China’s biggest mining company Zijin Mining Group is acquiring Canadian miner Allied Gold in an all-cash deal valued at about C$5.5 billion (US$4 billion), the first major cross-border transaction after Beijing and Ottawa recently reset ties after years of diplomatic strain.

Zijin Gold International, a Hong Kong-listed subsidiary of Zijin Mining, agreed to buy all issued and outstanding shares of Allied Gold for C$44 per share, according to a joint announcement on Monday. Zijin Gold’s shares rose 6.4 per cent to HK$44.82 on Tuesday.

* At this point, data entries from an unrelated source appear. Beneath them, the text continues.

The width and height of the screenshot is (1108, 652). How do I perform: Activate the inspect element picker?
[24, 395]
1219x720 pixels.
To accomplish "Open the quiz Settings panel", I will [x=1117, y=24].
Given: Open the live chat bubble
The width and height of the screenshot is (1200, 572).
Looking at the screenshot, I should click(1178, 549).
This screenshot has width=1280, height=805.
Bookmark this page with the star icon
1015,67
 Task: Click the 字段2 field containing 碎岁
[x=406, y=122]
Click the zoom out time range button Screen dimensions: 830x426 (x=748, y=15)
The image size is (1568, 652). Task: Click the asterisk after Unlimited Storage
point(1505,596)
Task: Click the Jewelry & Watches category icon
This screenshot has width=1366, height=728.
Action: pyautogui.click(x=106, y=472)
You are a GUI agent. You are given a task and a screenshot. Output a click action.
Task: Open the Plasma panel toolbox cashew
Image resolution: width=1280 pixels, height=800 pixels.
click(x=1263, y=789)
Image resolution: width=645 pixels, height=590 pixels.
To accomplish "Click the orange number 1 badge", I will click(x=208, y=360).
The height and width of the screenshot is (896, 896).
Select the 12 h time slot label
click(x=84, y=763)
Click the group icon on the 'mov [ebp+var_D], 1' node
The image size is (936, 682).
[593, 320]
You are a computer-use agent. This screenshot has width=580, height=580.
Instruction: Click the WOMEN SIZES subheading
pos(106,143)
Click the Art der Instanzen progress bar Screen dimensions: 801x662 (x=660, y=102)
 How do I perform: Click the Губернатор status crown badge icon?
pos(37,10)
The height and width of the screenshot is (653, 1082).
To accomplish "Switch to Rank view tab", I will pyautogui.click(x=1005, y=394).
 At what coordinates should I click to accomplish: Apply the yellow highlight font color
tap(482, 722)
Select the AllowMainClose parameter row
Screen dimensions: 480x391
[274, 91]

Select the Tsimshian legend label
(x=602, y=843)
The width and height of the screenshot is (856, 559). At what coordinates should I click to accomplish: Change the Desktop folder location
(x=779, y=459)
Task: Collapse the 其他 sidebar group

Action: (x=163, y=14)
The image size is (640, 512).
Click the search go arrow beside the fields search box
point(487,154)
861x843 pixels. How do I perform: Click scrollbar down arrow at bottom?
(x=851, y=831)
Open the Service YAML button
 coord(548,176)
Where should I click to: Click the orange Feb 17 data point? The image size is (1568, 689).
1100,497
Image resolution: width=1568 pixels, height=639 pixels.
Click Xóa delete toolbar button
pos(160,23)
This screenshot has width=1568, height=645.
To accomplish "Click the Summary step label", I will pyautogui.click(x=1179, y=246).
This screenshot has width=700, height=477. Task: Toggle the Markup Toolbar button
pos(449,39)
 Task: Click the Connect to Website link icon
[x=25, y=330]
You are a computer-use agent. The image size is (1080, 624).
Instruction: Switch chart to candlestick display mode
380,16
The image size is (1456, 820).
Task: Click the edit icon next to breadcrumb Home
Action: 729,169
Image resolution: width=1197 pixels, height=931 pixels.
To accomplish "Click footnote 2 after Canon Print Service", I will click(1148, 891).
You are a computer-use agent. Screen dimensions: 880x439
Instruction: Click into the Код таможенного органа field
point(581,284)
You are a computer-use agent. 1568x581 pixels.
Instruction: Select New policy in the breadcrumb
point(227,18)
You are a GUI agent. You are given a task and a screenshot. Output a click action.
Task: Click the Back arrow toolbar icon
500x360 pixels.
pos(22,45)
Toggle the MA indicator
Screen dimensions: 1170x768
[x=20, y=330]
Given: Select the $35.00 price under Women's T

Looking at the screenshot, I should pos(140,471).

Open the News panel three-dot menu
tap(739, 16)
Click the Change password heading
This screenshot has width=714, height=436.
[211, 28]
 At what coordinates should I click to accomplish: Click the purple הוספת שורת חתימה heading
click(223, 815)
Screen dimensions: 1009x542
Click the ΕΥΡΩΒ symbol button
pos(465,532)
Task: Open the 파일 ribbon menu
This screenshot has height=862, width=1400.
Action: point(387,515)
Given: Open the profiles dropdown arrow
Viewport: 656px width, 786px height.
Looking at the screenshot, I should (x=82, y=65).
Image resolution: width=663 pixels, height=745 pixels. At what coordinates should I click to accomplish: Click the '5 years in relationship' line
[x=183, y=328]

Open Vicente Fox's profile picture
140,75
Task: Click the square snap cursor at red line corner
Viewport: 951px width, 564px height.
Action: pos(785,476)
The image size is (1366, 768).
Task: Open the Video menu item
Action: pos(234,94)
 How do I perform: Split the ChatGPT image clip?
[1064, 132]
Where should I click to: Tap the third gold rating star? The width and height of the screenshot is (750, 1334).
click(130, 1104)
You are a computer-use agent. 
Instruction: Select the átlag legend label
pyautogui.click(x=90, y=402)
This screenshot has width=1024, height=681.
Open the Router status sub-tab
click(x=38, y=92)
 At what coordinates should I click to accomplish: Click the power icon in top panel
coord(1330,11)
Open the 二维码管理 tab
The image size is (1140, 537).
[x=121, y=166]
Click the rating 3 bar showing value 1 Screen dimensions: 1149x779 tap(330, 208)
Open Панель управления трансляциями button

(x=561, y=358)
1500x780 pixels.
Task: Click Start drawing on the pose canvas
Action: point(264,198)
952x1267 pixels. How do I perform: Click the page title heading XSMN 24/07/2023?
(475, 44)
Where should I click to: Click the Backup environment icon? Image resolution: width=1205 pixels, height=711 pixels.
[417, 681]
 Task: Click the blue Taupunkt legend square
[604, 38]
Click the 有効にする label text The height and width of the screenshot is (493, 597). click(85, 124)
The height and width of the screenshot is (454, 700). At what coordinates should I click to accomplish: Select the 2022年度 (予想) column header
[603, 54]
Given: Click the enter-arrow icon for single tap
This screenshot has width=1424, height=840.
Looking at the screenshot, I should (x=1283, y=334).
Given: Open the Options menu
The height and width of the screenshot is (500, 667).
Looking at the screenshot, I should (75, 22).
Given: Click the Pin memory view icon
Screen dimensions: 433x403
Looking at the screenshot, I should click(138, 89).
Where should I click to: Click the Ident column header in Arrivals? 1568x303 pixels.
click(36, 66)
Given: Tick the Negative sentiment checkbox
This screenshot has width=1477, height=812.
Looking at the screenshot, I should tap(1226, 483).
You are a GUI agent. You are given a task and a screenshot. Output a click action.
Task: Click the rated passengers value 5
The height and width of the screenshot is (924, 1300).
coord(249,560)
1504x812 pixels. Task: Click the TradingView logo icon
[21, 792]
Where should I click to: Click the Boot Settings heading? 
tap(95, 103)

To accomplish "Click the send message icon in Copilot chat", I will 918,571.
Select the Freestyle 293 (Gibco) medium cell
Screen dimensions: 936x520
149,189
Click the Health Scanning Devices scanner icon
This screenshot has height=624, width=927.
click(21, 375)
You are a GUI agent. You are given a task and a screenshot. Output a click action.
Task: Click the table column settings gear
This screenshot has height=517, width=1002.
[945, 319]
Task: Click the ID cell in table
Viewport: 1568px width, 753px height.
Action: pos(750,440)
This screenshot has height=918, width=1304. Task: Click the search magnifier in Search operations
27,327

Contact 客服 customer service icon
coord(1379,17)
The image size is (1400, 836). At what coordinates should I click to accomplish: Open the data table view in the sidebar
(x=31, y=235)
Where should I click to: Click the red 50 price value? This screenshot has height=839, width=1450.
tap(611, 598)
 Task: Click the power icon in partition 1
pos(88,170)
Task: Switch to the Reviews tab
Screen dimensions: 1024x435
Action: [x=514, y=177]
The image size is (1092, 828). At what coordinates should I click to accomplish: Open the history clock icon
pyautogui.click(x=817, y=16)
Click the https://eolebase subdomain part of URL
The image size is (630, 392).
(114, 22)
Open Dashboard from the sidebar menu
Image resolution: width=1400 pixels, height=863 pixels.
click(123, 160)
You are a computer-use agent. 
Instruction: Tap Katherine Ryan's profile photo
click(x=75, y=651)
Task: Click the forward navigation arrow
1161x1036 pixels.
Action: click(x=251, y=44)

“The [acquisition] will significantly strengthen the competitive positioning of Zijin Mining’s gold segment, driving substantial growth in its mine-produced gold output,” Zijin Mining and Zijin Gold International said.

The transaction is subject to shareholder, court and regulatory approvals in Canada, China and other jurisdictions.

Gold crossed US$5,100 an ounce for the first time on Monday. Photo: Shutterstock

Gold crossed US$5,100 an ounce for the first time on Monday. Photo: Shutterstock

The announcement follows Canadian Prime Minister Mark Carney’s recent visit to China – the first by a Canadian leader since 2017 – during which he met President Xi Jinping and signalled a desire to stabilise relations that had been strained for years. Carney also said Canada was not pursuing a free trade deal with Beijing but was seeking to reduce its economic reliance on the US.

Amid the strained ties, Canada had tightened scrutiny and restrictions on Chinese investments in the mining and critical minerals sectors, citing national security concerns.